--- START OF Data records ---

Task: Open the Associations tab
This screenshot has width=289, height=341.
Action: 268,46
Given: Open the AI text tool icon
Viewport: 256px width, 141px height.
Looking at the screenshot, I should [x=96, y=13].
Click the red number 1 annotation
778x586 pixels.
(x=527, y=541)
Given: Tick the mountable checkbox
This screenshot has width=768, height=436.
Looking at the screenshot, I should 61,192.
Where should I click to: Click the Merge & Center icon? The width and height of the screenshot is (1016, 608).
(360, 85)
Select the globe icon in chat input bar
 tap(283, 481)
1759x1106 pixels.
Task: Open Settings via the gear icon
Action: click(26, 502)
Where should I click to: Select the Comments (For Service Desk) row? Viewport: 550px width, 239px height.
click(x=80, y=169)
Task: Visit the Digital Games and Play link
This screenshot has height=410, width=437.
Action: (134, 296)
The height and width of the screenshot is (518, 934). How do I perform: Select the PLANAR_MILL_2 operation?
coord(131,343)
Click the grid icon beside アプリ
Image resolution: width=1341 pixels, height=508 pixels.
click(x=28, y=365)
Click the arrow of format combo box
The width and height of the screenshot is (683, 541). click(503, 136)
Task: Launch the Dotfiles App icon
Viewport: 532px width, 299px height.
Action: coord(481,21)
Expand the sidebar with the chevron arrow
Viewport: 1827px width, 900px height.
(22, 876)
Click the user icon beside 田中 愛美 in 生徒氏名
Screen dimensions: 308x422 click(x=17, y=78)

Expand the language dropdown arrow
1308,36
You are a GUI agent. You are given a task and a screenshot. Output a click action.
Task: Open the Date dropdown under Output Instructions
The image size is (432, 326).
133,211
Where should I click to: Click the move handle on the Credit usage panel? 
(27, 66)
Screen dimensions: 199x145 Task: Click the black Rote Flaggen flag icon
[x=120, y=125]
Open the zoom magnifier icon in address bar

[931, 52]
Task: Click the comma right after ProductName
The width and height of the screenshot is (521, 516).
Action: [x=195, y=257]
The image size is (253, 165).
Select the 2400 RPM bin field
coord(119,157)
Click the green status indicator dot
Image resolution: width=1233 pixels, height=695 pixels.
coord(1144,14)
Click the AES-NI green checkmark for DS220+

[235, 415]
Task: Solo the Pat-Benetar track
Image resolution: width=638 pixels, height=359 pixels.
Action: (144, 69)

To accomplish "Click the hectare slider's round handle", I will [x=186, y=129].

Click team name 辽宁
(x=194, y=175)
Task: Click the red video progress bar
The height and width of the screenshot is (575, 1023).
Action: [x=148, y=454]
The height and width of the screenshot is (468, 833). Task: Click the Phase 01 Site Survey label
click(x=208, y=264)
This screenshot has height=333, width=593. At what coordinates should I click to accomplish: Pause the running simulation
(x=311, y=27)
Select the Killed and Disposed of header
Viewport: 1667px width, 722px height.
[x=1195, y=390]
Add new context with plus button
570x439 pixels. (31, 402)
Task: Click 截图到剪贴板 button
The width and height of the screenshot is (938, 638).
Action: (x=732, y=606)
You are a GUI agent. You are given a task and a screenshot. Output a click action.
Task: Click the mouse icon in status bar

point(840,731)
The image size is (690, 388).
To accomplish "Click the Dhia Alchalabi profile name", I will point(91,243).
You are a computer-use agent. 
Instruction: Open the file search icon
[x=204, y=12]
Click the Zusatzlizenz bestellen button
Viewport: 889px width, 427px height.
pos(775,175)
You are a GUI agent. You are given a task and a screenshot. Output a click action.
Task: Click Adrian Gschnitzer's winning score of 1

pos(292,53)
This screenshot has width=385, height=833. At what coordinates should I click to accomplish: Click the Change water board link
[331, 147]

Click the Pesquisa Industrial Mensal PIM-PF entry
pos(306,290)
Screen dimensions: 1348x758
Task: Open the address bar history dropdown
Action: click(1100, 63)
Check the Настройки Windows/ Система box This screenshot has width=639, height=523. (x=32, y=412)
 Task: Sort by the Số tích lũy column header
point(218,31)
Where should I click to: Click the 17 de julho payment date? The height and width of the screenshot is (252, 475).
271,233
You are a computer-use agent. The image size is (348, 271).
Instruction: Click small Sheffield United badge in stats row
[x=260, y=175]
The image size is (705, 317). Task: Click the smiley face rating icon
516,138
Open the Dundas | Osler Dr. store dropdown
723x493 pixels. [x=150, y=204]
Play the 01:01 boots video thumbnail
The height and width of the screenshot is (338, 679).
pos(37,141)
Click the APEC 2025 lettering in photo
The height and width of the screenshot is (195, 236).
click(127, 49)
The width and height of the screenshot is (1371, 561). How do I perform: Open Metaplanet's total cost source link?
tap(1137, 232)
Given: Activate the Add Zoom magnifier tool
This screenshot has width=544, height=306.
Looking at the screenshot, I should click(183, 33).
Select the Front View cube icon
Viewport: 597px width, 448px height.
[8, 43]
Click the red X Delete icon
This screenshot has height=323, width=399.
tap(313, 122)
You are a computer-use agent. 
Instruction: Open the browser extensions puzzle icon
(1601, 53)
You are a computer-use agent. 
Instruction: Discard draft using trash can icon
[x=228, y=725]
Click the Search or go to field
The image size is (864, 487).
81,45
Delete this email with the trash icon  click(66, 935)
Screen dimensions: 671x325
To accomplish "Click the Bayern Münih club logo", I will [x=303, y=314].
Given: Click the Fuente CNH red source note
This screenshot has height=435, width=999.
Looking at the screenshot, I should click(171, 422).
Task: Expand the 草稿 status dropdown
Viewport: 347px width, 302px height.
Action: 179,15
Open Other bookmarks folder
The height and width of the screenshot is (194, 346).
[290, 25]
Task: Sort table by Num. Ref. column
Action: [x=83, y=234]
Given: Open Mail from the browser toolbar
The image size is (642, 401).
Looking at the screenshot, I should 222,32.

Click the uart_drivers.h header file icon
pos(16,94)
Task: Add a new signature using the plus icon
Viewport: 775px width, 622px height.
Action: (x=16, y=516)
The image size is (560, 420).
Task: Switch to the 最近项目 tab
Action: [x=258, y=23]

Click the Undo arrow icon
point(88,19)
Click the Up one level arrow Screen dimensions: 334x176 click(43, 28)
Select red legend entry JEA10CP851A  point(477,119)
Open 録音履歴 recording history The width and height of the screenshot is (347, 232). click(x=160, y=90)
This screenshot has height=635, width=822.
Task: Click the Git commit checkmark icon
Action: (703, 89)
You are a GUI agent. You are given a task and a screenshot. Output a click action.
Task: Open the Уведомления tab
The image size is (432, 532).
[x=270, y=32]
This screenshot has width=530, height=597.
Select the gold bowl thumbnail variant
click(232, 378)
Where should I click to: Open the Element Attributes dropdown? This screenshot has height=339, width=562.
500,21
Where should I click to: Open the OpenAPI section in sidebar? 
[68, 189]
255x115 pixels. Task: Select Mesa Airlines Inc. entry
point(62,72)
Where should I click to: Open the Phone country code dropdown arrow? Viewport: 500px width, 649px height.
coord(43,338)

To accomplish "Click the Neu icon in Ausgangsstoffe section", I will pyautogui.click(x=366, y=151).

--- END OF Data records ---

■ **Work required**:
Put every line of the items above into a numbered list, omitting blank lines.

■ **Written response**:
1. Task: Open the Associations tab
2. This screenshot has width=289, height=341.
3. Action: 268,46
4. Given: Open the AI text tool icon
5. Viewport: 256px width, 141px height.
6. Looking at the screenshot, I should [x=96, y=13].
7. Click the red number 1 annotation
8. 778x586 pixels.
9. (x=527, y=541)
10. Given: Tick the mountable checkbox
11. This screenshot has width=768, height=436.
12. Looking at the screenshot, I should 61,192.
13. Where should I click to: Click the Merge & Center icon? The width and height of the screenshot is (1016, 608).
14. (360, 85)
15. Select the globe icon in chat input bar
16.  tap(283, 481)
17. 1759x1106 pixels.
18. Task: Open Settings via the gear icon
19. Action: click(26, 502)
20. Where should I click to: Select the Comments (For Service Desk) row? Viewport: 550px width, 239px height.
21. click(x=80, y=169)
22. Task: Visit the Digital Games and Play link
23. This screenshot has height=410, width=437.
24. Action: (134, 296)
25. The height and width of the screenshot is (518, 934). How do I perform: Select the PLANAR_MILL_2 operation?
26. coord(131,343)
27. Click the grid icon beside アプリ
28. Image resolution: width=1341 pixels, height=508 pixels.
29. click(x=28, y=365)
30. Click the arrow of format combo box
31. The width and height of the screenshot is (683, 541). click(503, 136)
32. Task: Launch the Dotfiles App icon
33. Viewport: 532px width, 299px height.
34. Action: coord(481,21)
35. Expand the sidebar with the chevron arrow
36. Viewport: 1827px width, 900px height.
37. (22, 876)
38. Click the user icon beside 田中 愛美 in 生徒氏名
39. Screen dimensions: 308x422 click(x=17, y=78)
40. Expand the language dropdown arrow
41. 1308,36
42. You are a GUI agent. You are given a task and a screenshot. Output a click action.
43. Task: Open the Date dropdown under Output Instructions
44. The image size is (432, 326).
45. 133,211
46. Where should I click to: Click the move handle on the Credit usage panel? 
47. (27, 66)
48. Screen dimensions: 199x145 Task: Click the black Rote Flaggen flag icon
49. [x=120, y=125]
50. Open the zoom magnifier icon in address bar
51. [931, 52]
52. Task: Click the comma right after ProductName
53. The width and height of the screenshot is (521, 516).
54. Action: [x=195, y=257]
55. The image size is (253, 165).
56. Select the 2400 RPM bin field
57. coord(119,157)
58. Click the green status indicator dot
59. Image resolution: width=1233 pixels, height=695 pixels.
60. coord(1144,14)
61. Click the AES-NI green checkmark for DS220+
62. [235, 415]
63. Task: Solo the Pat-Benetar track
64. Image resolution: width=638 pixels, height=359 pixels.
65. Action: (144, 69)
66. To accomplish "Click the hectare slider's round handle", I will [x=186, y=129].
67. Click team name 辽宁
68. (x=194, y=175)
69. Task: Click the red video progress bar
70. The height and width of the screenshot is (575, 1023).
71. Action: [x=148, y=454]
72. The height and width of the screenshot is (468, 833). Task: Click the Phase 01 Site Survey label
73. click(x=208, y=264)
74. This screenshot has height=333, width=593. At what coordinates should I click to accomplish: Pause the running simulation
75. (x=311, y=27)
76. Select the Killed and Disposed of header
77. Viewport: 1667px width, 722px height.
78. [x=1195, y=390]
79. Add new context with plus button
80. 570x439 pixels. (31, 402)
81. Task: Click 截图到剪贴板 button
82. The width and height of the screenshot is (938, 638).
83. Action: (x=732, y=606)
84. You are a GUI agent. You are given a task and a screenshot. Output a click action.
85. Task: Click the mouse icon in status bar
86. point(840,731)
87. The image size is (690, 388).
88. To accomplish "Click the Dhia Alchalabi profile name", I will point(91,243).
89. You are a computer-use agent. 
90. Instruction: Open the file search icon
91. [x=204, y=12]
92. Click the Zusatzlizenz bestellen button
93. Viewport: 889px width, 427px height.
94. pos(775,175)
95. You are a GUI agent. You are given a task and a screenshot. Output a click action.
96. Task: Click Adrian Gschnitzer's winning score of 1
97. pos(292,53)
98. This screenshot has width=385, height=833. At what coordinates should I click to accomplish: Click the Change water board link
99. [331, 147]
100. Click the Pesquisa Industrial Mensal PIM-PF entry
101. pos(306,290)
102. Screen dimensions: 1348x758
103. Task: Open the address bar history dropdown
104. Action: click(1100, 63)
105. Check the Настройки Windows/ Система box This screenshot has width=639, height=523. (x=32, y=412)
106.  Task: Sort by the Số tích lũy column header
107. point(218,31)
108. Where should I click to: Click the 17 de julho payment date? The height and width of the screenshot is (252, 475).
109. 271,233
110. You are a computer-use agent. The image size is (348, 271).
111. Instruction: Click small Sheffield United badge in stats row
112. [x=260, y=175]
113. The image size is (705, 317). Task: Click the smiley face rating icon
114. 516,138
115. Open the Dundas | Osler Dr. store dropdown
116. 723x493 pixels. [x=150, y=204]
117. Play the 01:01 boots video thumbnail
118. The height and width of the screenshot is (338, 679).
119. pos(37,141)
120. Click the APEC 2025 lettering in photo
121. The height and width of the screenshot is (195, 236).
122. click(127, 49)
123. The width and height of the screenshot is (1371, 561). How do I perform: Open Metaplanet's total cost source link?
124. tap(1137, 232)
125. Given: Activate the Add Zoom magnifier tool
126. This screenshot has width=544, height=306.
127. Looking at the screenshot, I should click(183, 33).
128. Select the Front View cube icon
129. Viewport: 597px width, 448px height.
130. [8, 43]
131. Click the red X Delete icon
132. This screenshot has height=323, width=399.
133. tap(313, 122)
134. You are a computer-use agent. 
135. Instruction: Open the browser extensions puzzle icon
136. (1601, 53)
137. You are a computer-use agent. 
138. Instruction: Discard draft using trash can icon
139. [x=228, y=725]
140. Click the Search or go to field
141. The image size is (864, 487).
142. 81,45
143. Delete this email with the trash icon  click(66, 935)
144. Screen dimensions: 671x325
145. To accomplish "Click the Bayern Münih club logo", I will [x=303, y=314].
146. Given: Click the Fuente CNH red source note
147. This screenshot has height=435, width=999.
148. Looking at the screenshot, I should click(171, 422).
149. Task: Expand the 草稿 status dropdown
150. Viewport: 347px width, 302px height.
151. Action: 179,15
152. Open Other bookmarks folder
153. The height and width of the screenshot is (194, 346).
154. [290, 25]
155. Task: Sort table by Num. Ref. column
156. Action: [x=83, y=234]
157. Given: Open Mail from the browser toolbar
158. The image size is (642, 401).
159. Looking at the screenshot, I should 222,32.
160. Click the uart_drivers.h header file icon
161. pos(16,94)
162. Task: Add a new signature using the plus icon
163. Viewport: 775px width, 622px height.
164. Action: (x=16, y=516)
165. The image size is (560, 420).
166. Task: Switch to the 最近项目 tab
167. Action: [x=258, y=23]
168. Click the Undo arrow icon
169. point(88,19)
170. Click the Up one level arrow Screen dimensions: 334x176 click(43, 28)
171. Select red legend entry JEA10CP851A  point(477,119)
172. Open 録音履歴 recording history The width and height of the screenshot is (347, 232). click(x=160, y=90)
173. This screenshot has height=635, width=822.
174. Task: Click the Git commit checkmark icon
175. Action: (703, 89)
176. You are a GUI agent. You are given a task and a screenshot. Output a click action.
177. Task: Open the Уведомления tab
178. The image size is (432, 532).
179. [x=270, y=32]
180. This screenshot has width=530, height=597.
181. Select the gold bowl thumbnail variant
182. click(232, 378)
183. Where should I click to: Open the Element Attributes dropdown? This screenshot has height=339, width=562.
184. 500,21
185. Where should I click to: Open the OpenAPI section in sidebar? 
186. [68, 189]
187. 255x115 pixels. Task: Select Mesa Airlines Inc. entry
188. point(62,72)
189. Where should I click to: Open the Phone country code dropdown arrow? Viewport: 500px width, 649px height.
190. coord(43,338)
191. To accomplish "Click the Neu icon in Ausgangsstoffe section", I will pyautogui.click(x=366, y=151).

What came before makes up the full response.